Hardware-assisted Remote Runtime Attestation for Critical Embedded Systems

• Published in: 2019 17th International Conference on Privacy, Security and Trust (PST) pp. 1 - 10
• Main Authors: Geden, Munir, Rasmussen, Kasper
• Format: Conference Proceeding
• Language: English
• Published: IEEE 01.08.2019
• Subjects: embedded systems security; runtime attestation
• ISSN: 2643-4202
• DOI: 10.1109/PST47121.2019.8949036

Remote attestation, as a challenge-response protocol, enables a trusted entity, called verifier, to ask for an untrusted device, called prover, to provide assurance about its internal integrity. Due to its strong guarantees, remote attestation is becoming increasingly popular for critical embedded systems which can be used for medical, military or industrial control purposes. Previous proposals, which used checksums on static code regions to assure the load-time integrity, miss the runtime attacks that affect only dynamic memory regions.
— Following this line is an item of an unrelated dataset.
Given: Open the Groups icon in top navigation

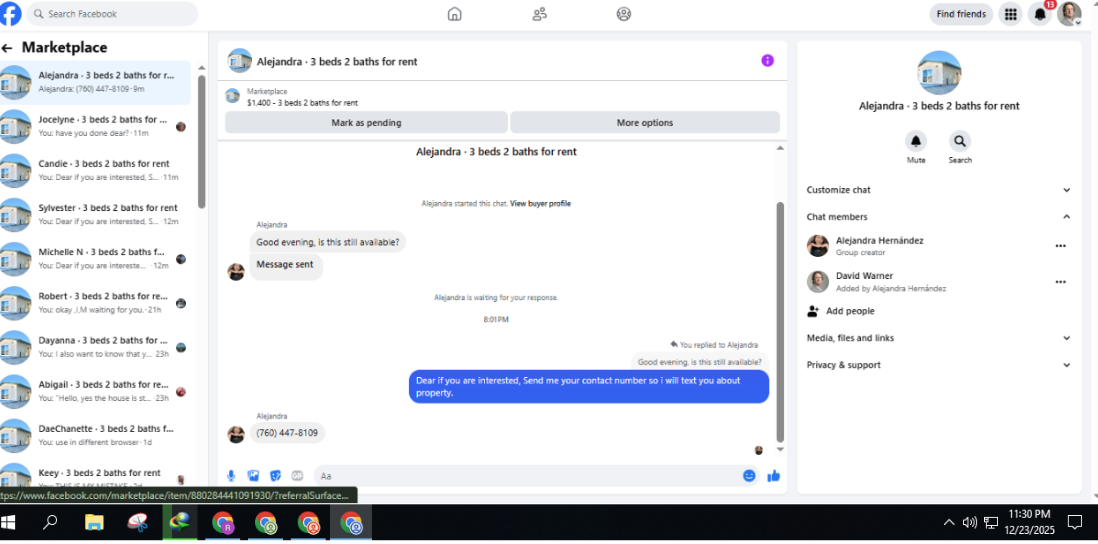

To address these attacks, this paper proposes a new scheme that attests the runtime integrity according to the control and data features of the program. The runtime check can be performed in real time with the help of a novel hardware security module (HSM) design which is connected to the prover's system bus. Proposed HSM detects runtime issues by checking compliance of the bits seen on the address and data bus with the static model loaded into its memory. Our attestation scheme is capable of reporting sophisticated runtime attacks such as code-reuse and non-control data attacks.